From the line containing "768x454 pixels." through the last line below, copy every line exactly, leaving out the pictures.

DATA UNDER STUDY Start Marker

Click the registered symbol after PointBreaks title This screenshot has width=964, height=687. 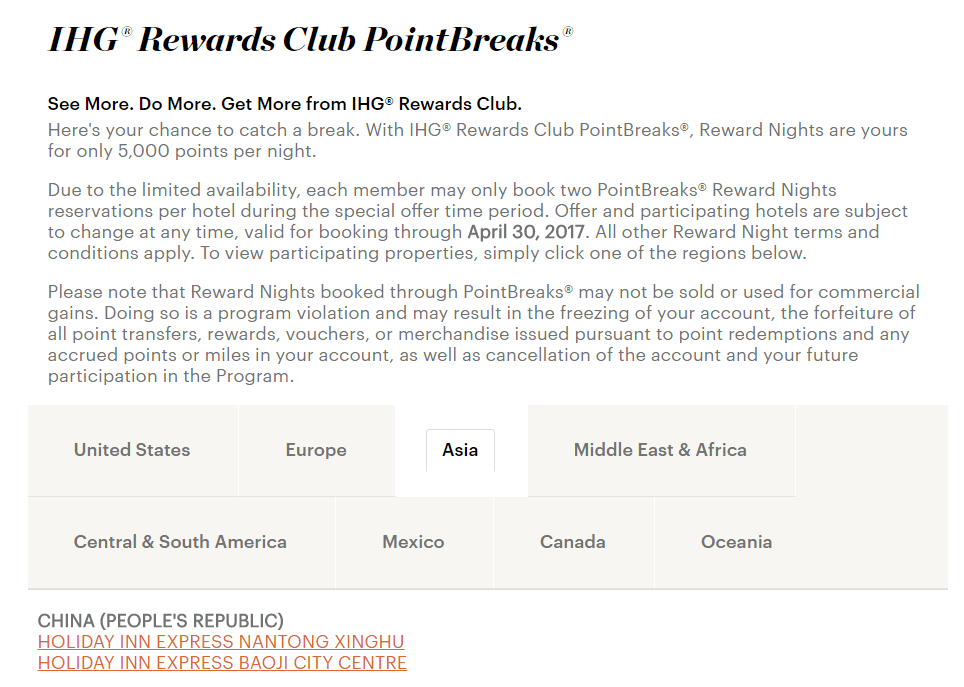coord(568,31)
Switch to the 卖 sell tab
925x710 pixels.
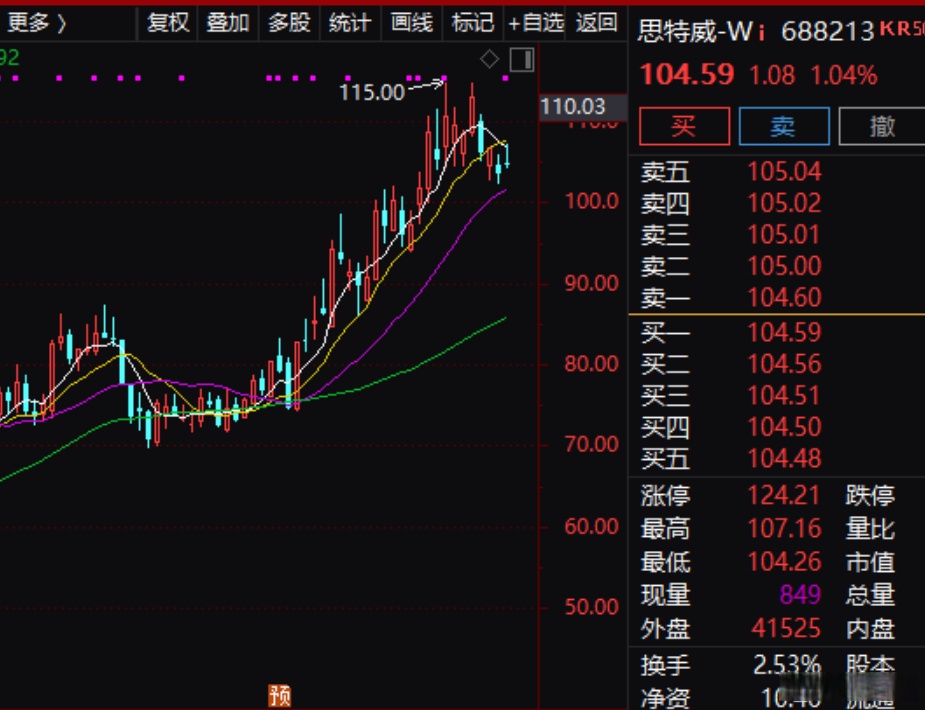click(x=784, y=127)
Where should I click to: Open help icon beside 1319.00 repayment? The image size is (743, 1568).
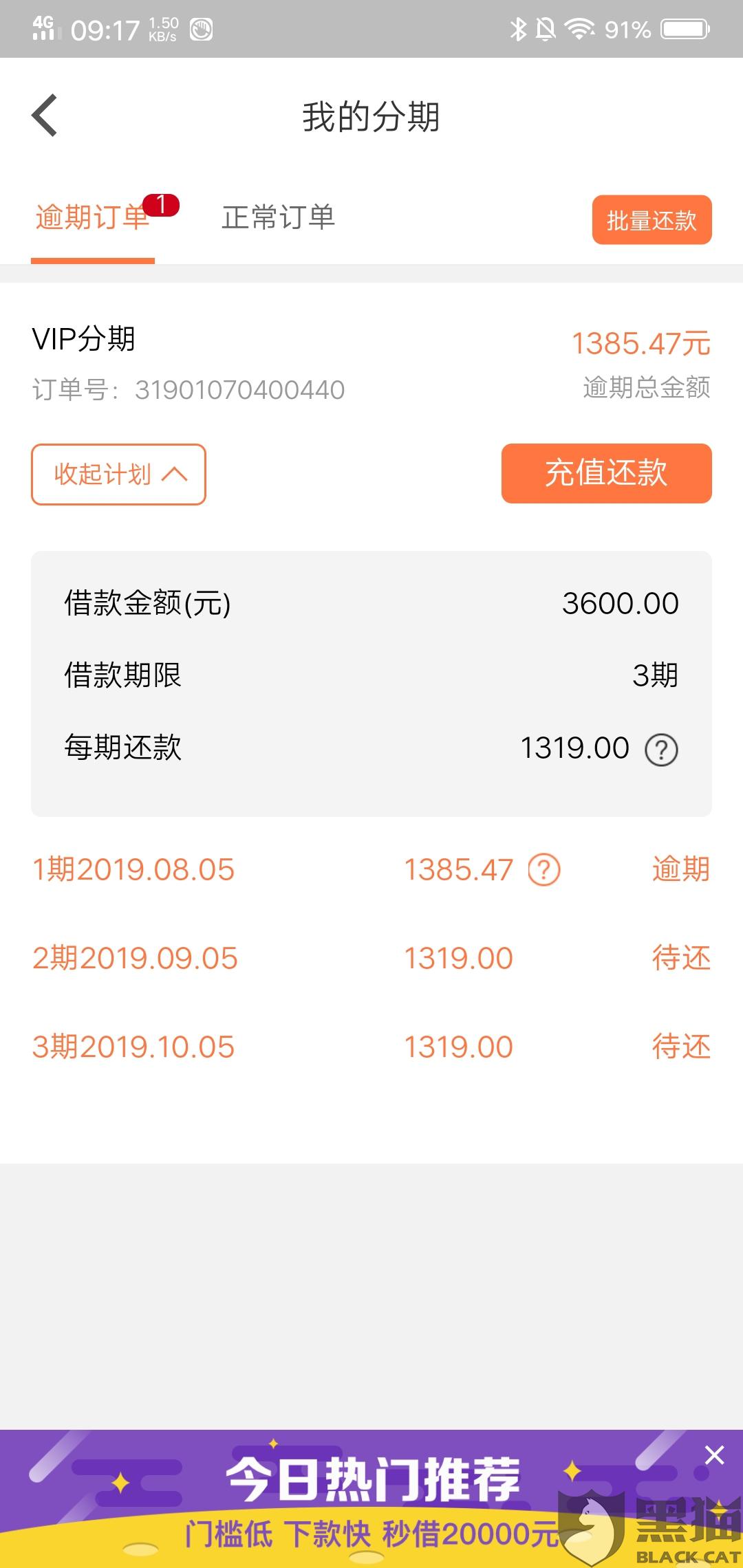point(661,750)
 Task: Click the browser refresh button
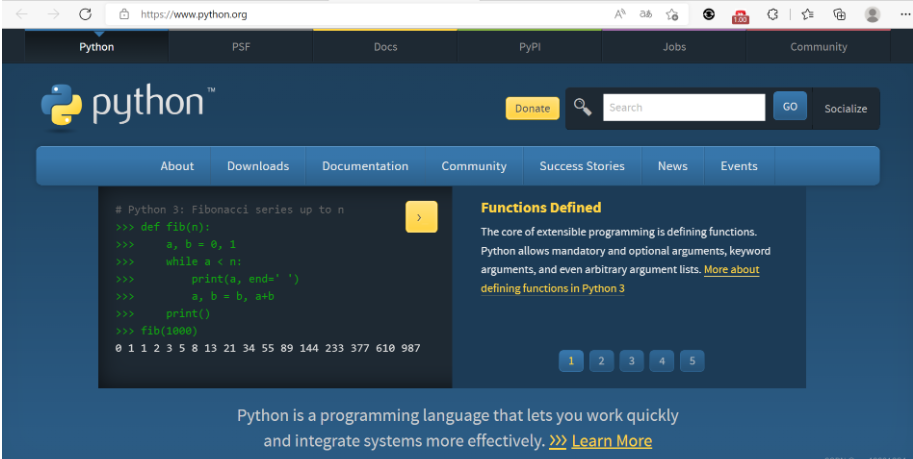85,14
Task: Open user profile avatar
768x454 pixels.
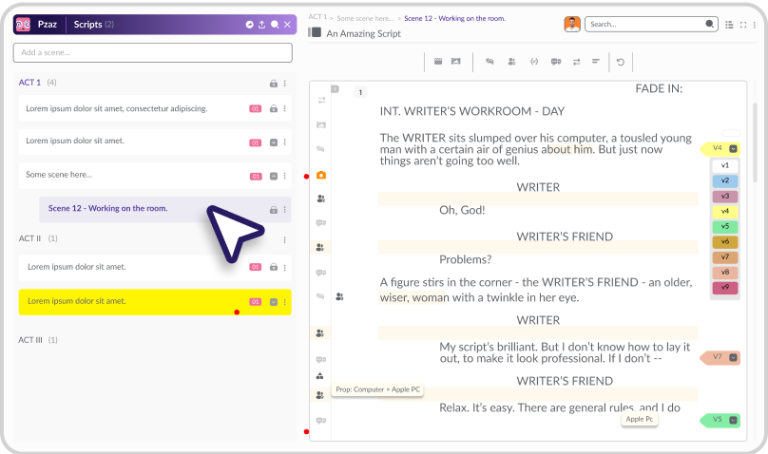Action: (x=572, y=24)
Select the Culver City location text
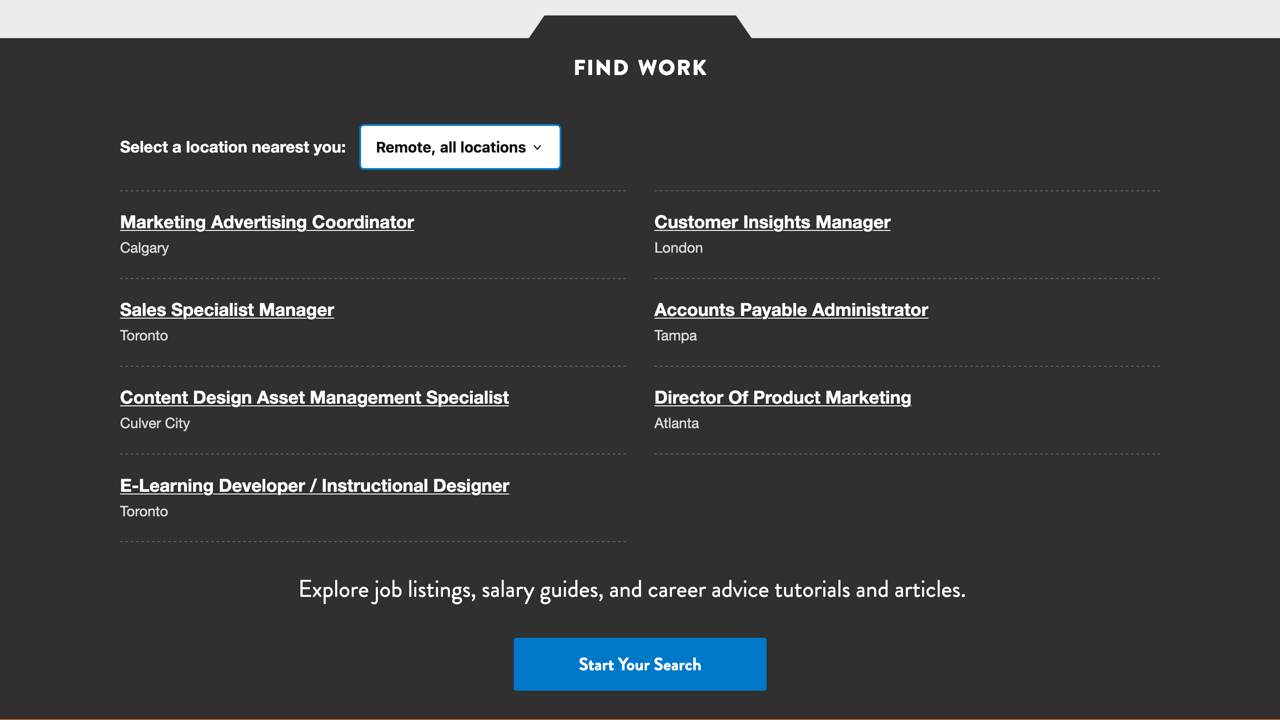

DATA UNDER STUDY End Marker

▶ [ANSWER SPACE]
768x454 pixels.
Action: (x=572, y=24)
Select the Culver City location text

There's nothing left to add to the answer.